*本文*
Torui_sadao_ejiko_atama

今夜も昨夜に続いて、伊豆徹さんに作って貰った定雄エジコの写しの紹介である。「原」のエジコについては第615夜で紹介しているが、やはり一番気になったのは「独楽」かどうかという点であった。徹さんもこのようなエジコを見たのは初めてと言うことで、当初は底の蓋の部分が経年変化で盛り上がったものではないかと話していたが、よくよく見て、また回して見たりして、これは独楽としても回るように作られたものだろうという結論に至った。口絵写真は、徹作エジコの表情である。

Torui_sadao_ejiko_hikaku

写真(2)に「原」(左)と徹さんの写し(右)を並べて見た。このエジコも現物は持ち帰ったので、その場で撮った写真と寸法スケッチによって作られたものである。そのため、昨夜のこけしと同様、木地形態は「原」よりやや大きく作られている。

Torui_sadao_ejiko_kubi_hik

写真(3)は頭と胴の接続状況。共に首が長い「抜け首」でクラクラ動くが、徹作の方がかなり長い。頭は定雄作は縦長の紡錘形であるが、徹作は角張った球形となっている。頭髪は眉の上までであり鬢とは離れている。定雄の洒脱な垂れ目に対して徹の元気なパッチリ目も時代の香りを感じさせる。

*データ抜粋*
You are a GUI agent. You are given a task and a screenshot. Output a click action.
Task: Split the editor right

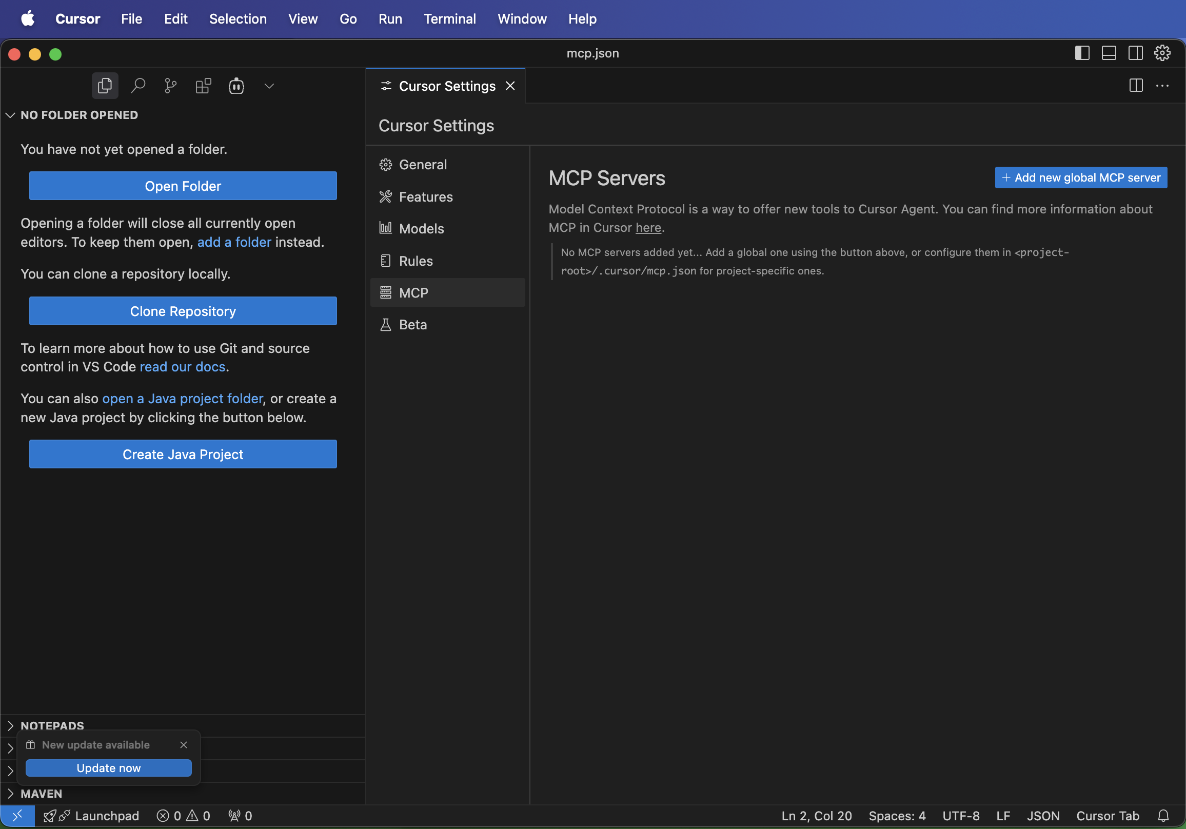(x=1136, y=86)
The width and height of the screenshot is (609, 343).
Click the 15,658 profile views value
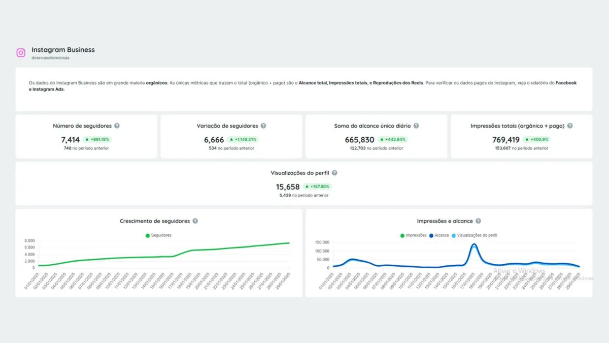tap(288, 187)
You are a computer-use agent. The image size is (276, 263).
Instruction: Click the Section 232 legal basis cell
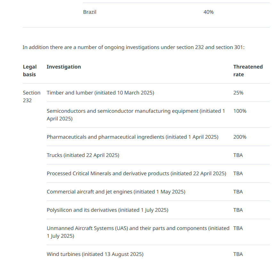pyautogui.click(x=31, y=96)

--

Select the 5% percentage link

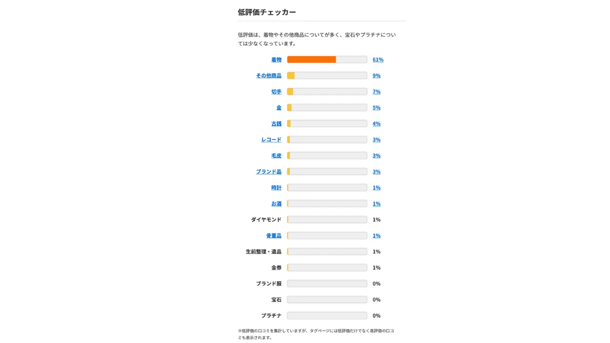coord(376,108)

--

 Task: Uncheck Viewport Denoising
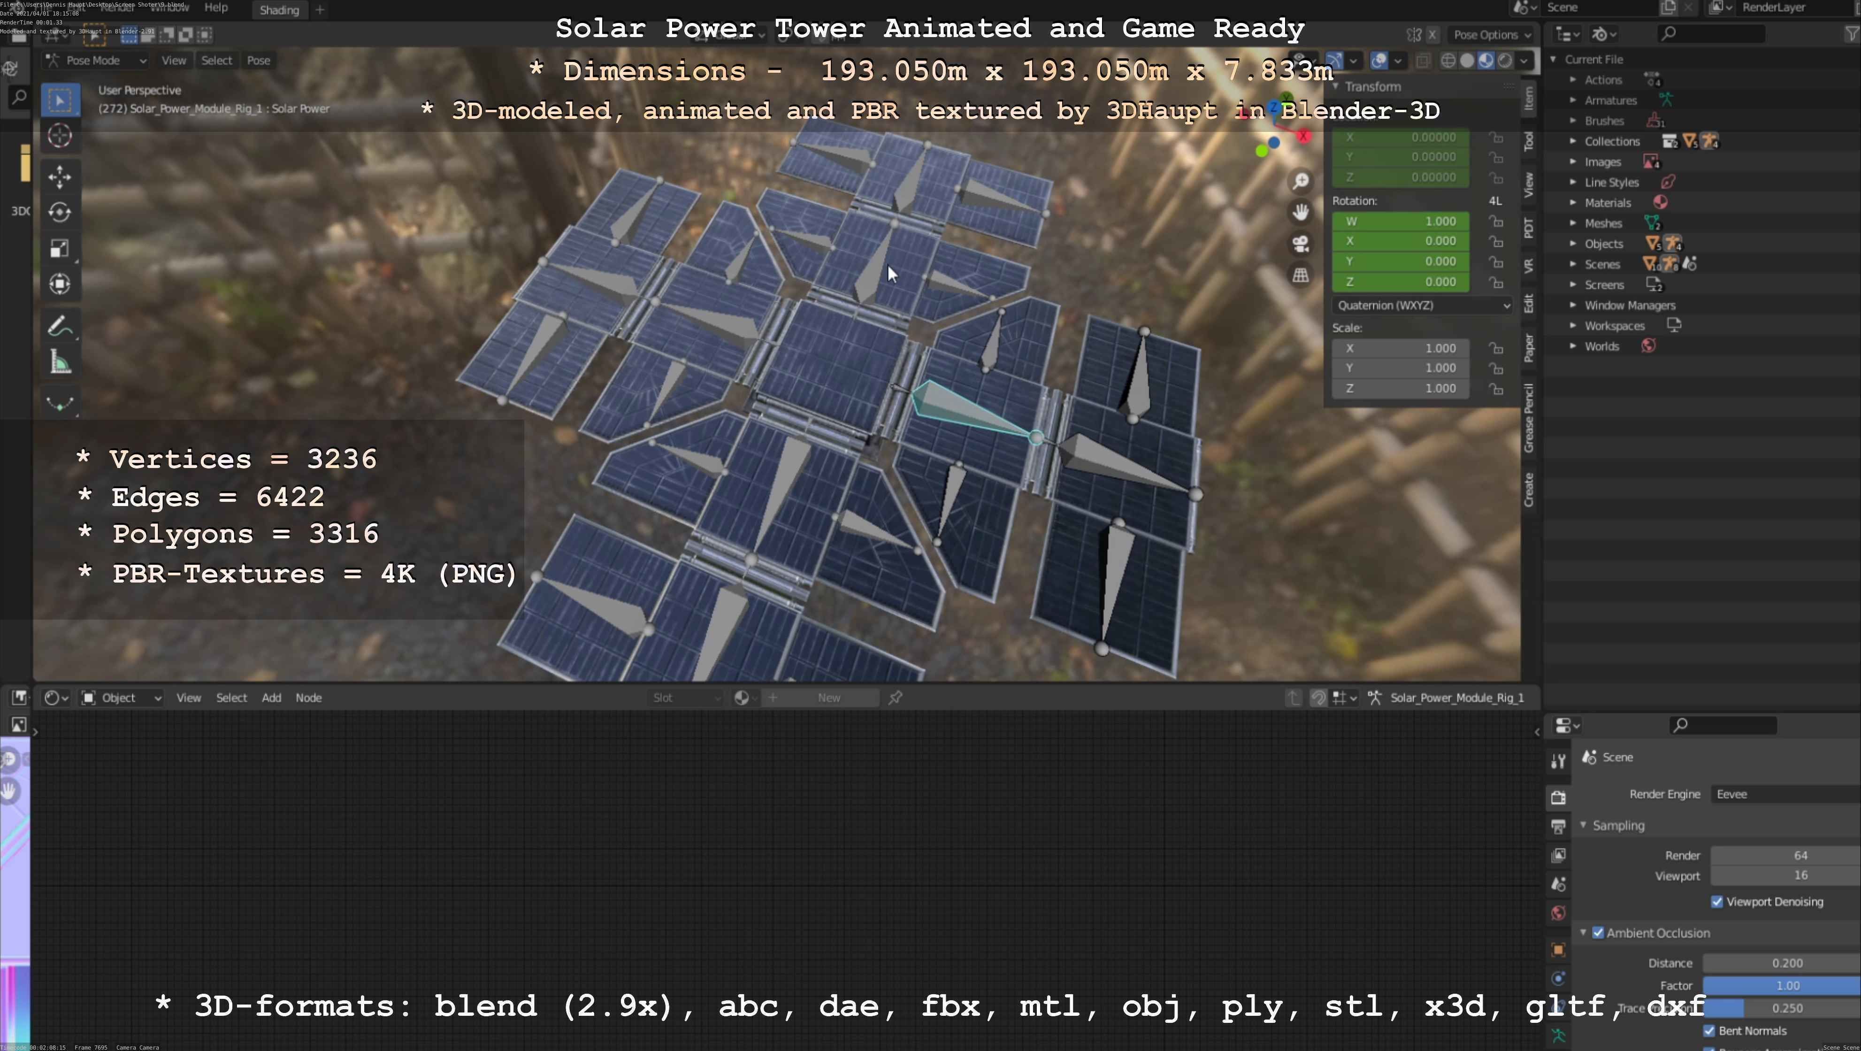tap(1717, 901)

*作業内容*
(A) 記録のうち、「The width and」を含む行から始めて「pyautogui.click(x=31, y=96)」を含む行まで、両端の行も含めて一字一句たがえずに書き写せ。画像は答えに入れないこと。
(B) 定雄エジコの写しを紹介する本文を、最後の文の後から書き継げ。
記録は本文とは関わりがない。

*作業別の解答*
(A)
The width and height of the screenshot is (609, 343).
Click the 15,658 profile views value
tap(288, 187)
You are a computer-use agent. The image size is (276, 263).
Instruction: Click the Section 232 legal basis cell
pyautogui.click(x=31, y=96)

(B)
Torui_sadao_ejiko_soko_hik

写真(4)は胴底の状態。胴は刳り貫いてあり、定雄作には中にガラが入っていて振ると音がする。このガラは首から入れたものかと思っていたら、徹さんは底が嵌め込みの蓋状になっており、そこから入れたのだと言う。徹作も同様に作ってあって、中には鈴が入れてあって振ると良い音がする。

Torui_sadao_ejiko_soko_2

写真(5)は胴底を横から見たところ。定雄作は胴底の端から中心部にかけて直線的に高くなっている。徹作もほぼ同様の作りであるが、中心部に独楽の中心となる突起を作っている。ところが、この突起のおかげでエジコを回転させると、胴底の端に当たってしまって残念ながら上手く回らない。

定雄のエジコは実に手の込んだ作であることが分かった。手に持って振ると中のガラとクラクラする頭が心地良い音を奏でる。そして、下に置いて回すと、独楽のように軽やかに回る。大きな肩部には全面に赤を塗り、胴の菊模様も二つは上向きに、一つは下向きに描き、間には水の流れのような曲線を入れている。この独楽エジコが銀山温泉のおみやげとして作られることを祈って止まない。